Collecting Focus: Art that POPS!
At MKG, we believe that every art collection, whether private or corporate, should reflect the unique sensibility of the collector. Our job is to assist in finding a collecting focus that personalizes the environment. In this extraordinary home, contemporary art punctuates the space with bright color and hard edges. The collection has grown to include paintings, fine art prints, and photography by American and European artists
Cool Summer News
MKG is very proud to welcome Aurora Robson to Houston for the installation of a major work of art, Plant Perception. Composed entirely of recycled plastic water bottles, Plant Perception will be installed in a Houston corporation in late July. Mirroring an underground root system, the piece references our waste stream as well as cutting edge drilling technology that minimizes environmental impact. Below is a sneak peak of the work in progress.
More Cool Summer News…
MKG was proud to participate in a PrintHouston 2014 event at The Mission last Wednesday night. “How Prints Fit into Your Collection” was the subject of a lively panel discussion between MKG’s Melissa Grobmyer, MFAH’s Dena Woodall, and Sebastian Campos, collector and owner of The Mission. The panel was moderated by Ayanna McCloud. In its fourth year, PrintHouston is a citywide event that focuses on printmaking and collecting. Visit www.printmattershouston.org for more information.
MKG Watch List:
As native Houstonians, we are proud of our artists who produce world class art and our institutions which focus on them. We have highlighted the work of Trenton Doyle Hancock in our newsletter before, and we are doing it again. Hancock lives and works in Houston, and his work has garnered significant attention, most recently in a review by Karen Wilkin in the Wall Street Journal. The article reviews CAMH’s exhibition of Hancock’s drawings, Skin and Bones: 20 Years of Drawing, which is up through August 3rd. The show is a “must see” for anyone interested in contemporary American art, let alone contemporary art made in the great State of Texas. Hancock’s dealer is James Cohan Gallery in New York.

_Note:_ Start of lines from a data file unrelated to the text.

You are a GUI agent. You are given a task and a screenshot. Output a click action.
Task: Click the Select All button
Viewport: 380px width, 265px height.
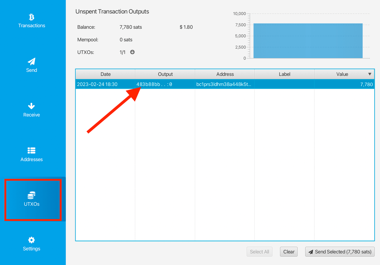(259, 252)
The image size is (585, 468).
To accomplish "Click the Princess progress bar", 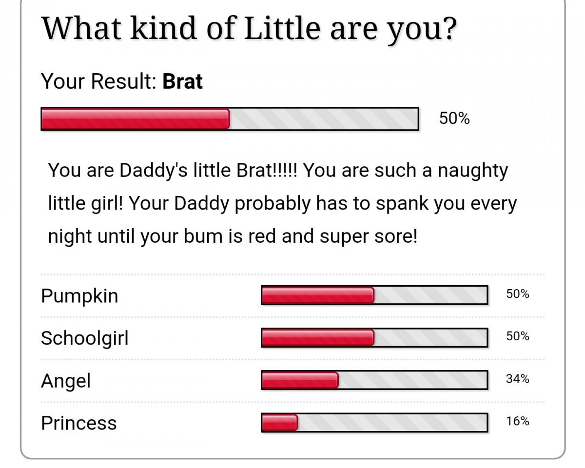I will (x=374, y=423).
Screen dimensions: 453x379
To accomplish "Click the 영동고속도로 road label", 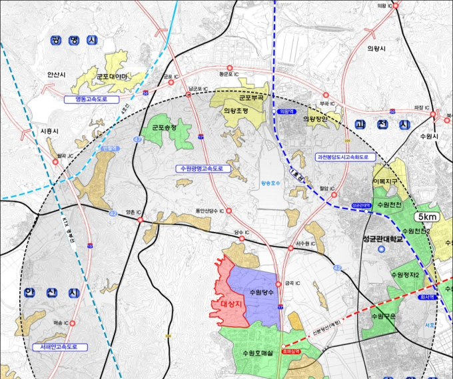I will (91, 99).
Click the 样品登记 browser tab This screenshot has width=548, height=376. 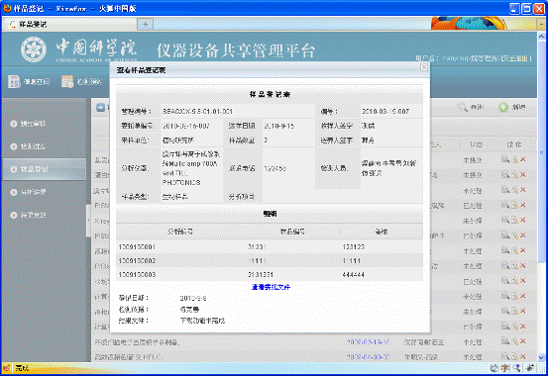point(70,24)
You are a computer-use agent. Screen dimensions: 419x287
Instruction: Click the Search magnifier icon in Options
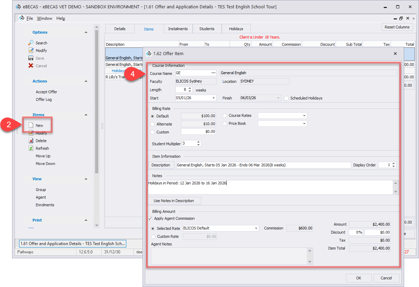pos(31,43)
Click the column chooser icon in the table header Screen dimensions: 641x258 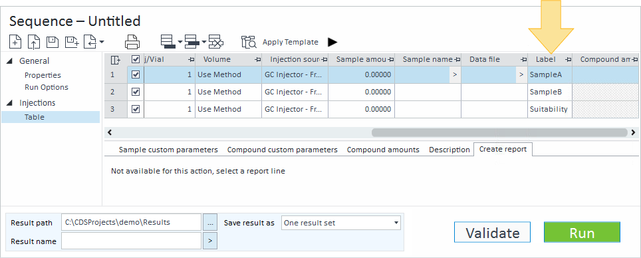click(x=116, y=60)
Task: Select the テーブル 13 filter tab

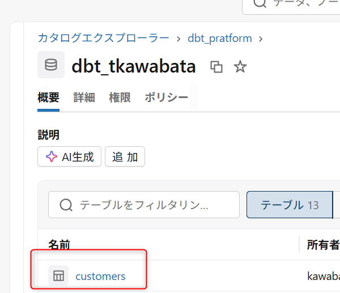Action: [289, 205]
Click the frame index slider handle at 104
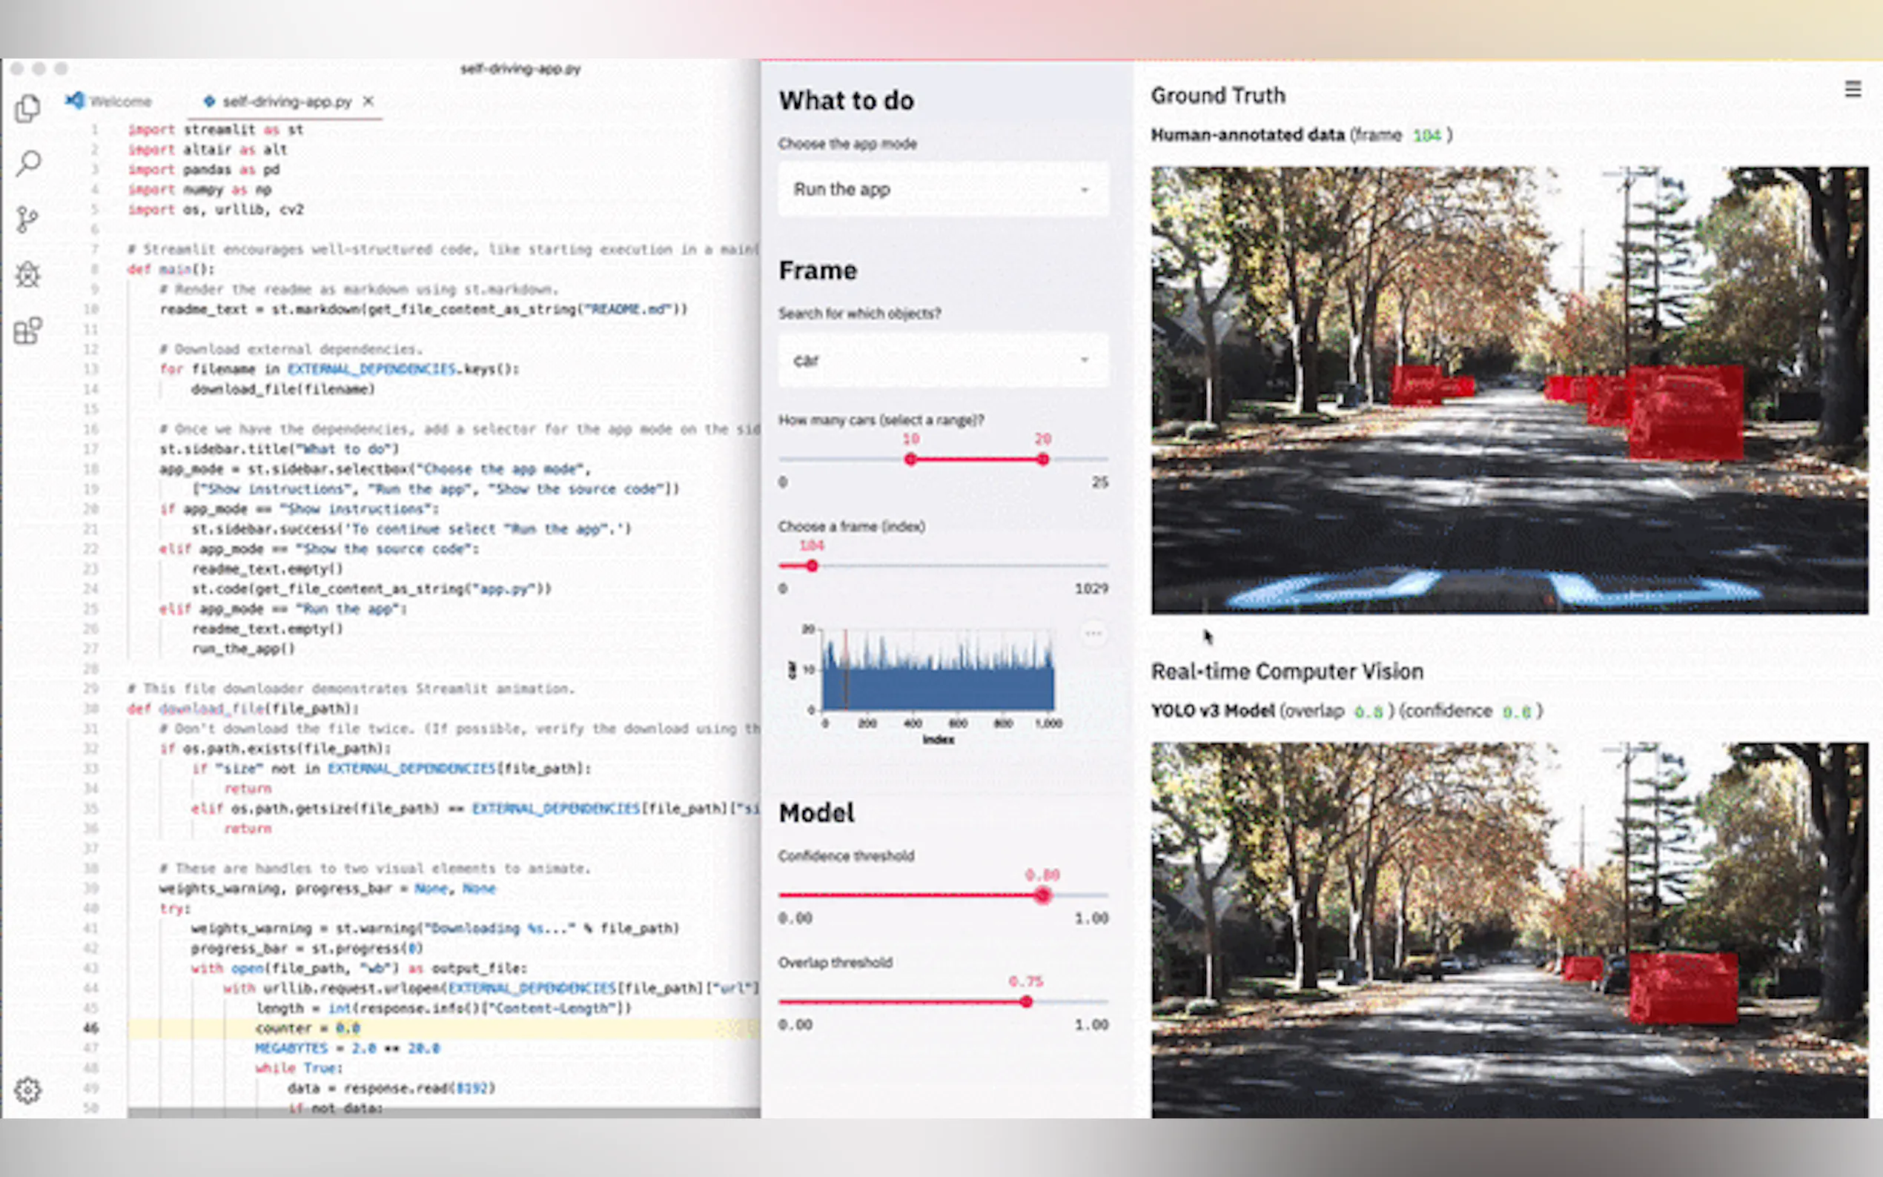Viewport: 1883px width, 1177px height. click(x=812, y=566)
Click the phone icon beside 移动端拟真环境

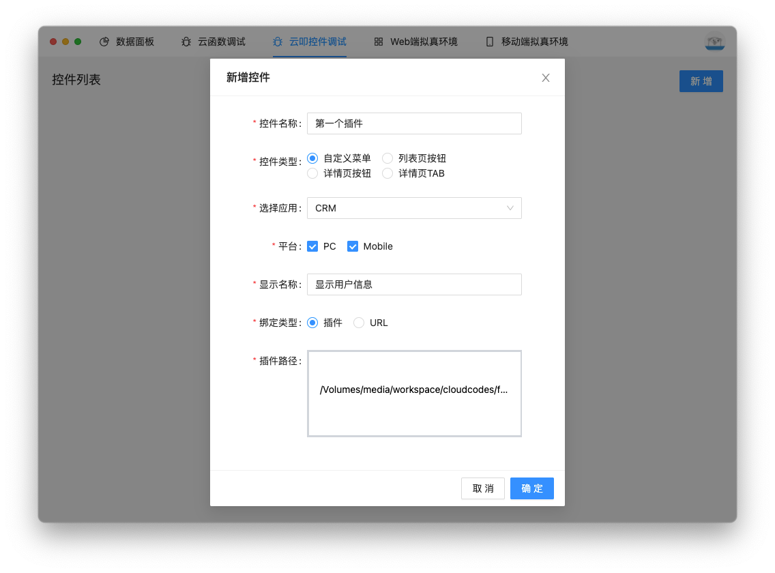pyautogui.click(x=489, y=42)
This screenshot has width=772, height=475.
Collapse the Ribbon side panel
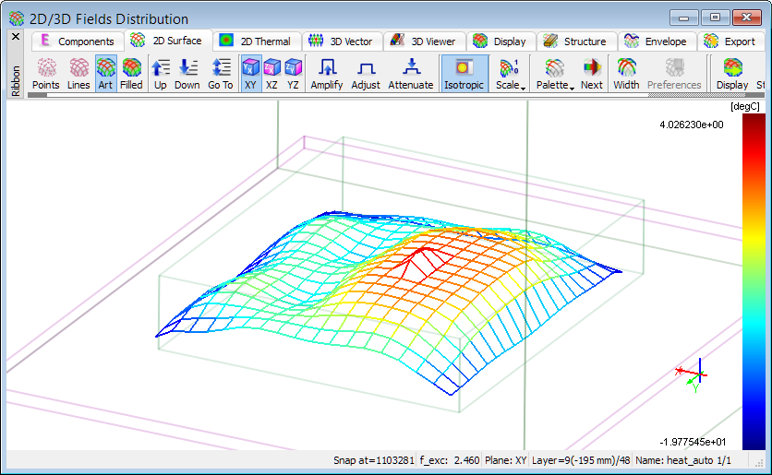[x=16, y=37]
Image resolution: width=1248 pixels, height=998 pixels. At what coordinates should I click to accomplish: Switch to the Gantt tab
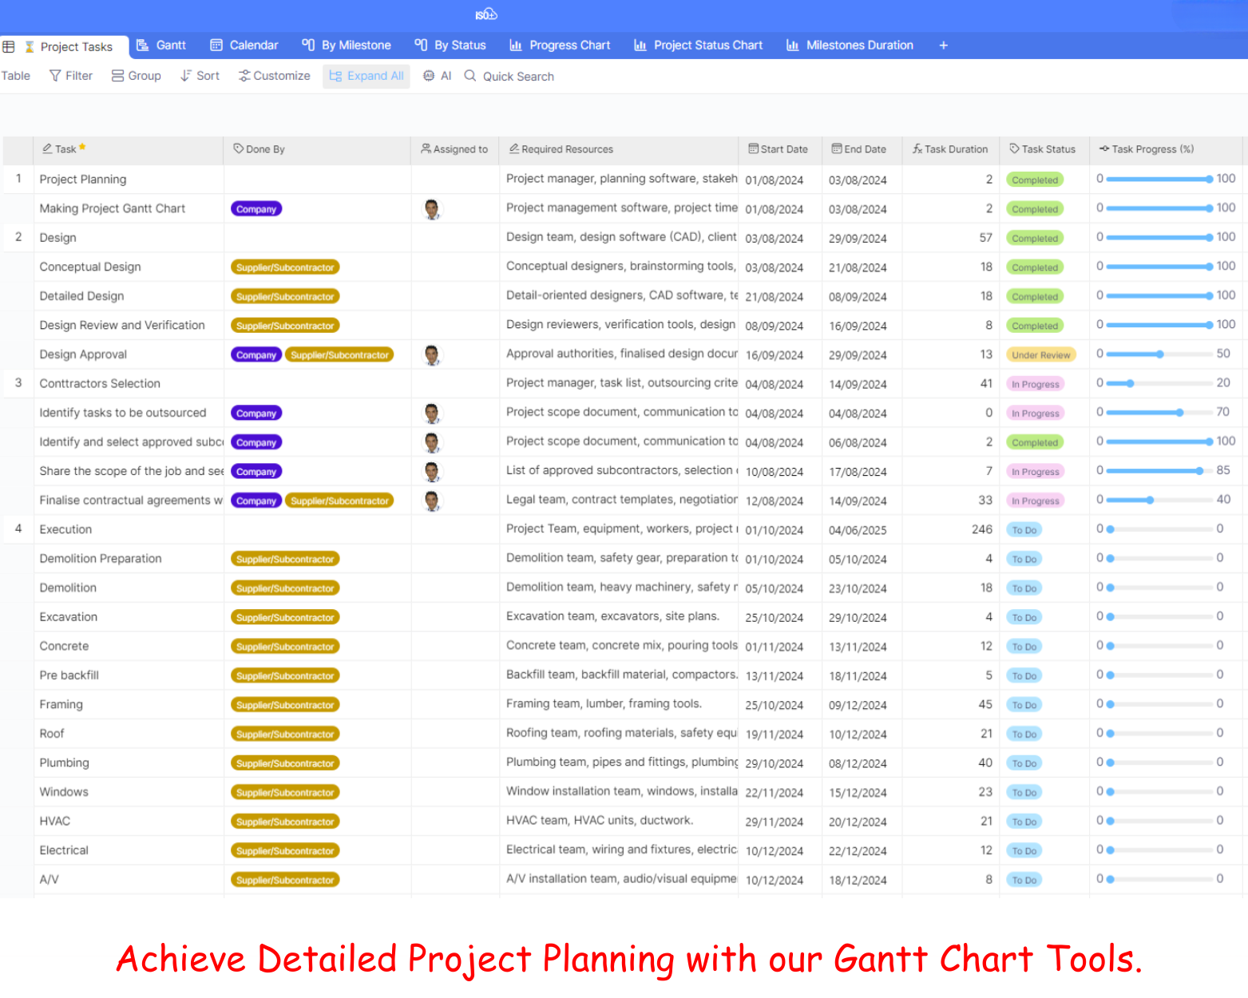(161, 46)
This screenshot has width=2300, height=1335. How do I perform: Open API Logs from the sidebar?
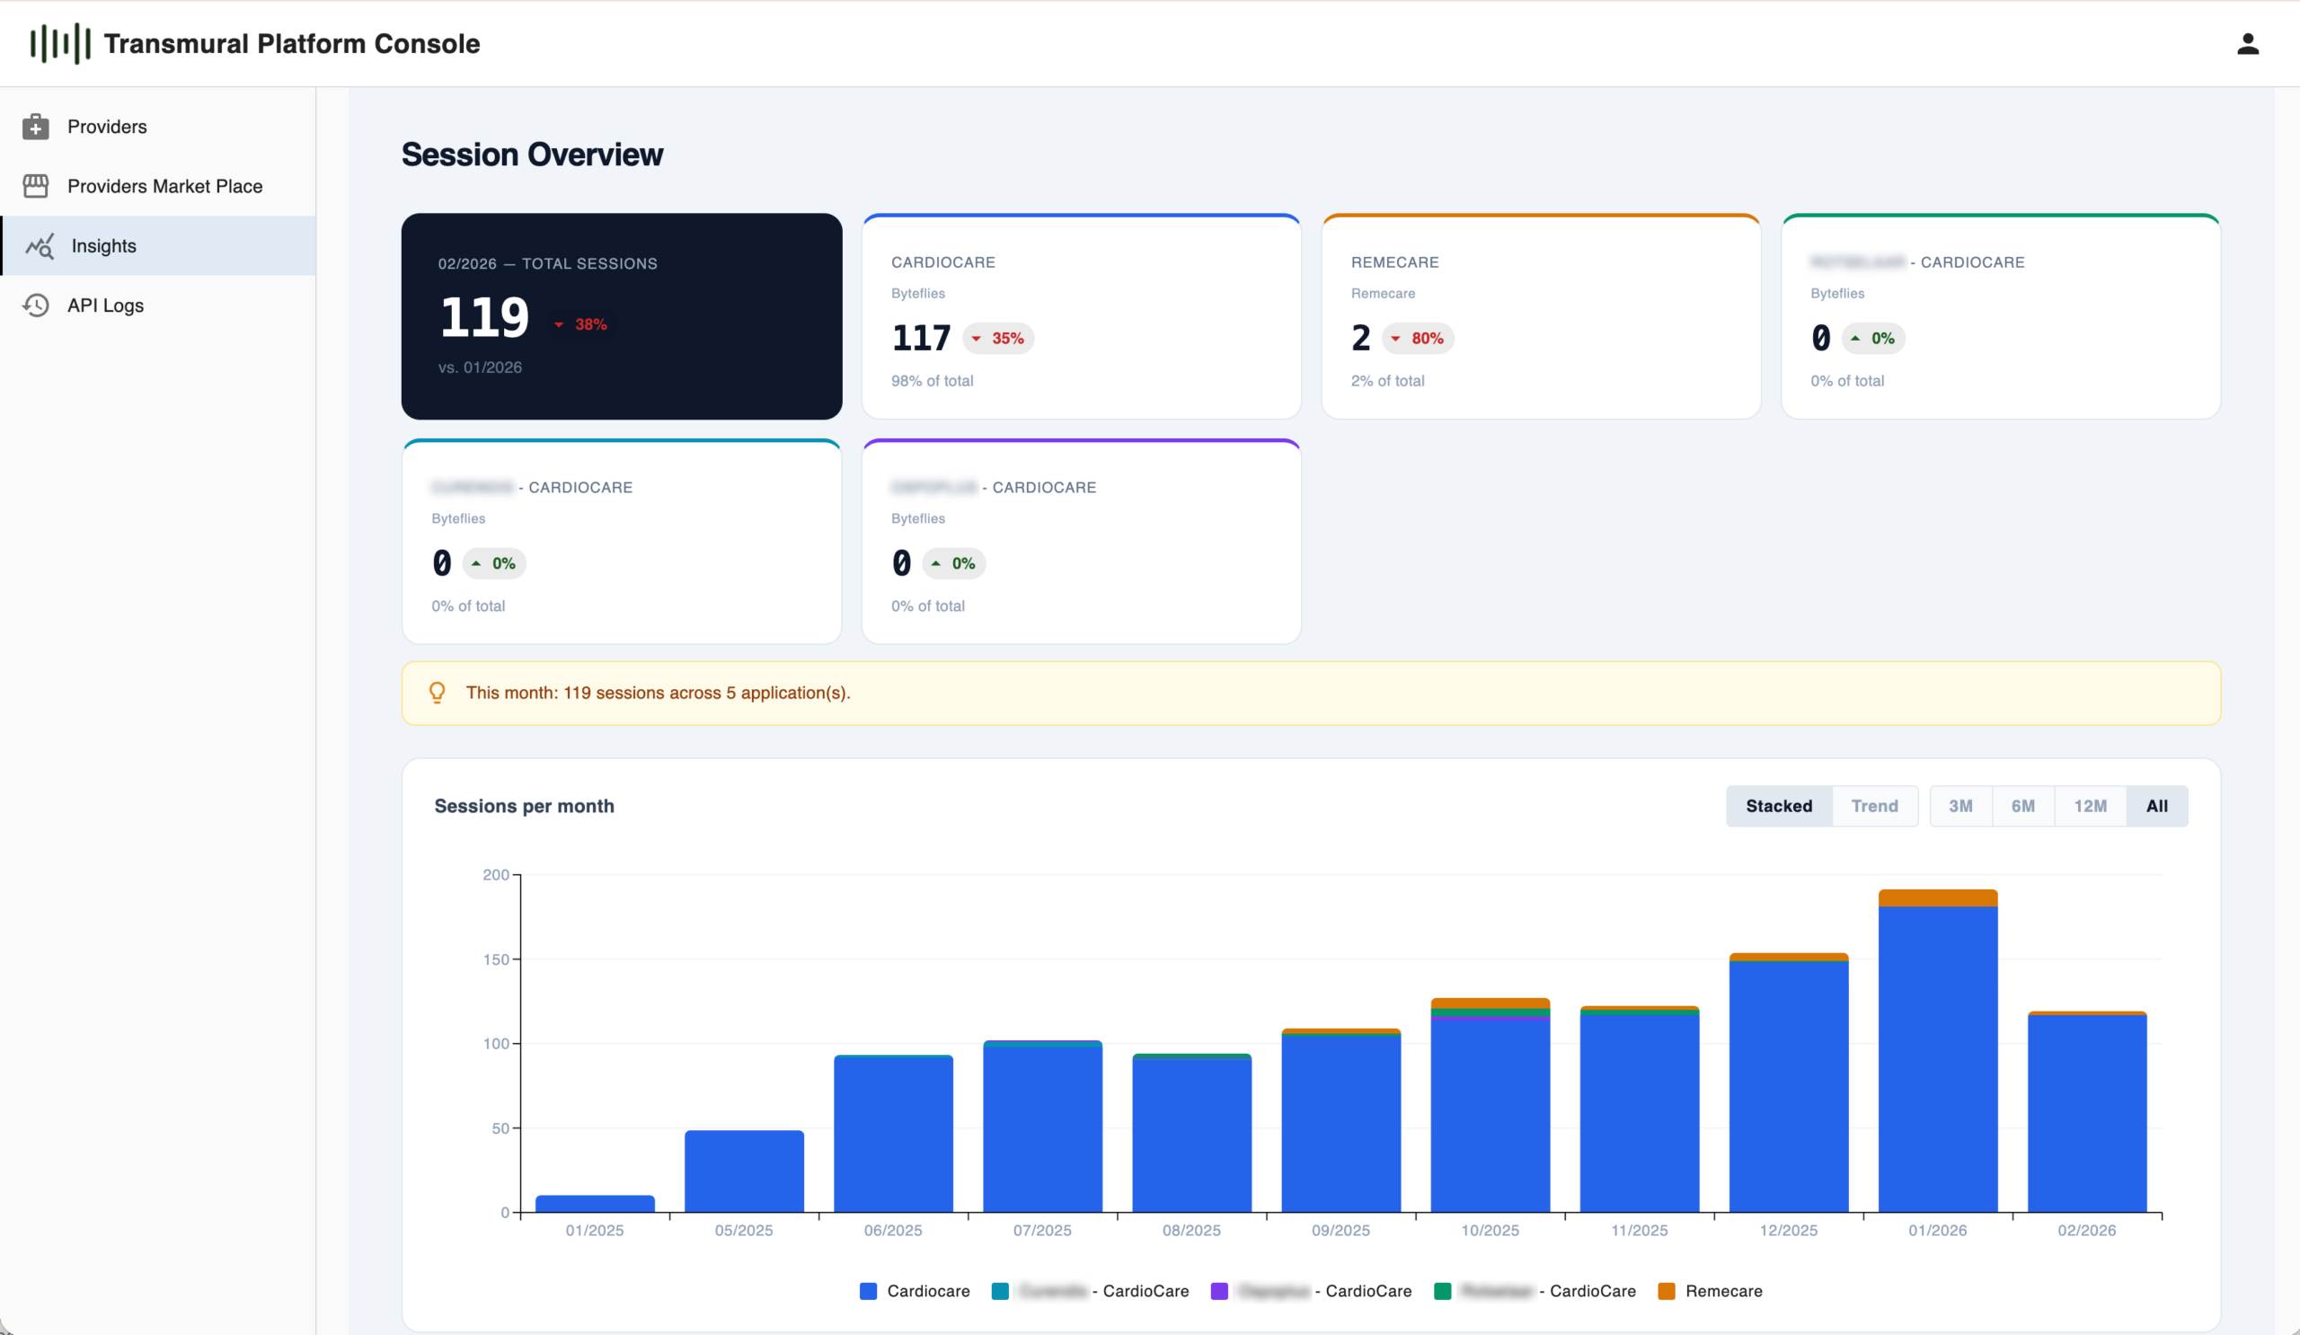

After perusing the Hancock exhibition, cross Bissonet to experience Soto’s Houston Penetrable. It is the most ambitious work of its kind by the Venezuelan artist, Jesus Rafael Soto, and the last major commission he undertook before his death in 2005. The MFAH continues to build one of the world’s most important and complete collections of art by
Latin American artists, and the Houston Penetrable is another example of world class art at our fingertips. More work by Jesus Rafael Soto can be found at Sicardi Gallery.